But this blog is not about how great it felt to hear her speak of the qualities of an exceptional woman and how she came to choose me. It's not even about how important it is to connect with young women on the topics of success, beauty, drive and self-love. I am not even going to write about the joys of discovering feminism's newest recruits. Though hearing my once obnoxiously rebellious little sister proudly and accurately defining feminism and claiming it as her own made my heart tingle and my eyes water with joy.
This blog post is about silence. Well, actually, it's about breaking the silence. See, as you may know my father wasn't the most friendly and supportive of dads. At some point I might have even called him abusive. Now, I have evolved passed the victim identity and into my power and recognize his struggles with compassion and even love. I have also developed an amazing friendship with a man who is old enough to be my dad, and quite frankly is way more butch and masculine than most men, a manly man I guess. I realize now that through the development of that friendship I learned to trust and love men who earn my trust and love. I also learned that everyone has a story, and everyone including men who are abusive feel pain, heartache and loss.
I am not saying I am exonerating him (choice of word intentional) rather, I have found my own peace within my journey, my power beyond him and my experience of him and with him.
The reason this blog is about encouraging you to break the silence is that before my sister Stephanie interviewed me I declined to share any negative experiences of my father with her and my other siblings. I feared that by sharing too much I would "share my trauma" and taint their perception of my dad. After years of working with youth I know that young people, even the toughest of all thugs, are sensitive and fragile. As an awesome older sister I try to protect them from harm, when possible. However, now that she is 18 years old, old enough to make her own decisions and inquiries, I could tell during the interview she was eager to learn not just about how wonderful my life as a "successful woman" is, but also about the struggles. I admit at first I felt it was gossip-motivated (she is 18 and remember I am a "hater", i.e. critical thinker). But her compassionate line of questions, her mannerisms, her eye contact and deep listening demonstrated a thirst for a deeper connection with me, perhaps even a sincere desire for a shared understanding of the differences in our experiences with the man I call by first name and she calls dad.

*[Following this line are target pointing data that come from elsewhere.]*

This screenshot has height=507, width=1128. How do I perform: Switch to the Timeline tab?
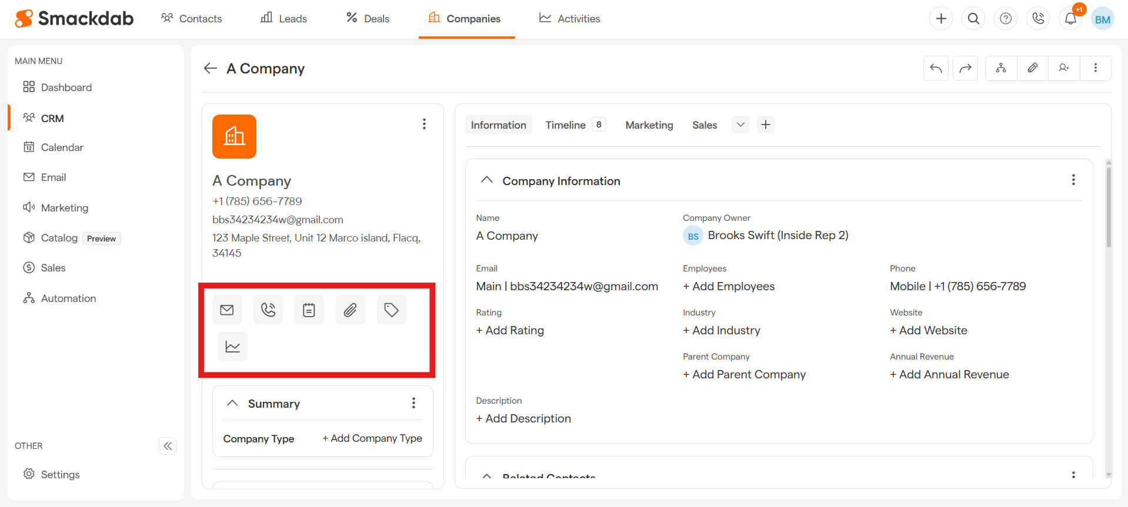click(565, 125)
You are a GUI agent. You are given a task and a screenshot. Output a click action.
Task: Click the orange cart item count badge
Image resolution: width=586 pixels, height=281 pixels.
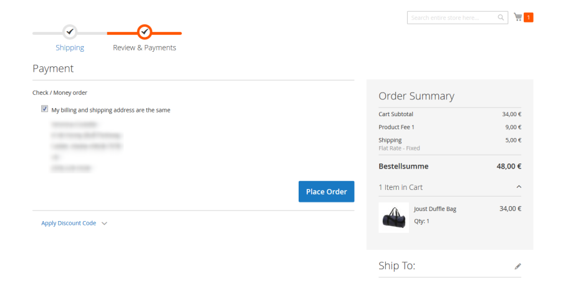tap(529, 17)
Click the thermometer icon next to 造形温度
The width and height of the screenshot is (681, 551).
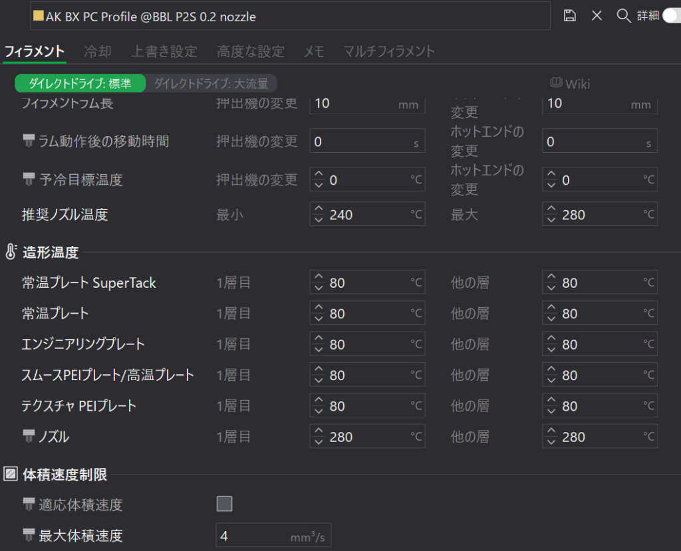pyautogui.click(x=11, y=252)
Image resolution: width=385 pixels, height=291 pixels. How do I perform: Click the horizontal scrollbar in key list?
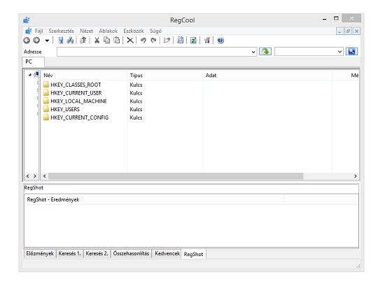[x=176, y=176]
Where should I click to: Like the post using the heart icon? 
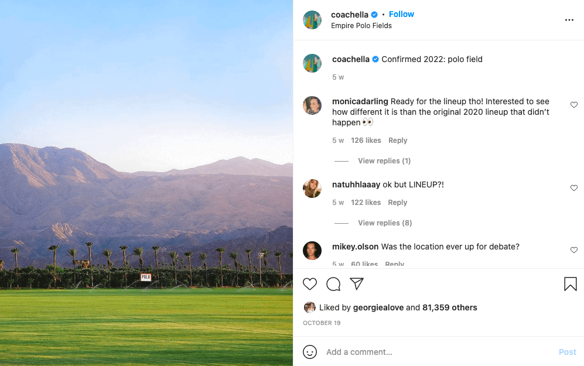click(x=310, y=284)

The feelings that came up for me during the interview remind me of a famous quote by Audre Lorde that I think is quite relevant here: "Our silence will not protect us". I agree with Audre Lorde and also want to suggest that silence does not protect the survivor (me in this case) AND it also does not protect those we most want to protect (my siblings, mother). Instead it creates a schism of pain and resentment between the survivor and those who love her. This whole time I was healing alone, on my own, because I wanted to protect others from my trauma but I neglected to realize that I, by protecting them from my trauma, was also unintentionally robbing them of the joy, lesson and power of sharing my journey of transformation and healing. I thought, as I answered honestly for the first time, what if I am face to face with my path? sitting with my little sister, teaching her about overcoming struggle but also about learning and teaching others how to go beyond survival into the beautiful land of healing, love and fearless value-driven power. Note, power has to be fearless and fueled by positive values in order for it to be healing and expansive. Power alone is not enough and can in fact be dangerous.

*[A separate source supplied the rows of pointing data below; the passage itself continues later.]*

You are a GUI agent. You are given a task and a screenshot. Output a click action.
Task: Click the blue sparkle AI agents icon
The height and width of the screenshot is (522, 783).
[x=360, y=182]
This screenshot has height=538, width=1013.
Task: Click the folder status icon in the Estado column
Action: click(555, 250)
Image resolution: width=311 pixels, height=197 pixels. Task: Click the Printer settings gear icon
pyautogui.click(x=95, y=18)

So when Stephanie asked me about my hobbies, my five year plan, my thousand and one interests I honestly (and for the first time) uttered: I want to inspire and teach women to be happy. I could tell it wasn't what she was expecting, and I imagine her school's staff hammers in the message of higher education, being a doctor or a lawyer, I know that was certainly my intention when I entered Barnard. I am grateful for that message for it's certainly valuable and a nice balance to the more common message to "get married and have some babies right after high school".
And yet as I continued to exploit my soapbox as a rare moment of spiritual and emotional connection with my sister I shared with her that I wish so much more than traditional success for her and all young women. I wish for all women to also be happy, to be content, and to work hard because they want to contribute to the world by doing something they truly love and makes them happy, whatever that may be. I also wish for women to be safe, strong, feel beautiful, feel worthy and feel amazing. Those things may not make it into your resume, but trust me they show and make you radiant whether you are working at a big time corporate firm or bagging someone's groceries. As for me, I am ok uttering the right things even when my sisters don't want to hear them and being called a "hater" because every time I teach someone something that gets them closer to permanent happiness despite all the things that seem, feel, or go wrong I know I am fulfilling my mission to make the world a better, friendlier place for all women and the men who love us.
Yaromil Fong-Olivares is a life coach and personal power blogger residing in New York City. Contact her for coaching, training, writing, and speaking gigs at yaro@yaromilolivares.com. To purchase my ebook THE HOLY GRAIL OF LIFE COACHING, click here. To purchase my exercise video, The Sulaxmi Exercise Method, click here.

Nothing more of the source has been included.